「ルブロイド潤滑表面処理の技術的特徴について」
ルブロイド潤滑表面処理の技術的特徴について
約20ナノメートルスケールの超薄膜でありながら、トライボフィル ムとして機能し、低摩擦の自己潤滑性と耐摩耗性を実現しています。
原子間力顕微鏡AFMによる摩擦低減機構の確認
起伏に飛んだ粒状物が織り成すトライボフィルム機能が他に類を見ない低摩擦と耐摩耗性を実現しています。
「ルブロイド潤滑表面処理」のトライボフィルムを原子間力顕微鏡(Atomic
Force
Microscope)にてナノメートルスケールで表面形態解析を行いました。
加工油にも活用され優れた低摩擦特性と極圧性で知られる「添加剤有機モリブデン化合物」MoDTC/ZDDP(ZnDTP)のトライボケミカル反応皮膜と対比しながら、「ルブロイド」の摩擦低減機構を解明しました。「ルブロイド潤滑表面処理」表面に観察される筋状模様で、粒が凝集したような形態が観察されています。この形態は、MoDTC/ZDDP被膜の同様の箇所では観察されず、この粒状物がトライボフィルムとして機能し低摩擦と耐摩耗性を実現することで、高負荷摺動条件下でかじり・焼付き(融着)を防止し、高面圧・低摩擦摺動を可能にしていると推察できます。
ナノスクラッチ法による摩擦係数の確認
「ルブロイド潤滑表面処理」では、圧入深さ5nm以下(圧入荷重50μN)で摩擦係数は最小値を示し、MoDTC/ZDDP被膜の摩擦係数より低いことが明確です。

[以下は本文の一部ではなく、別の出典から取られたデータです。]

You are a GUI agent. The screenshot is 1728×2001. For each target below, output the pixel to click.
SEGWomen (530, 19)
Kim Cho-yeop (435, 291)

最表面近傍において「ルブロイド潤滑表面処理」のほうは、荷重に対し圧入深さが小さい(削れにくい)傾向が見られました。
上記結果から「ルブロイド処理」では、生成したトライボフィルムの表面直下には低摩擦層が存在し、摩擦軽減を実現していると考えらます。一方のMoDTC/ZDDP被膜は、被膜の生成が少なく、低摩擦層の膜厚が薄いと推察され、それらは、元素定性量状態分析をX線光電子分光分析法XPSによっても確認済みです。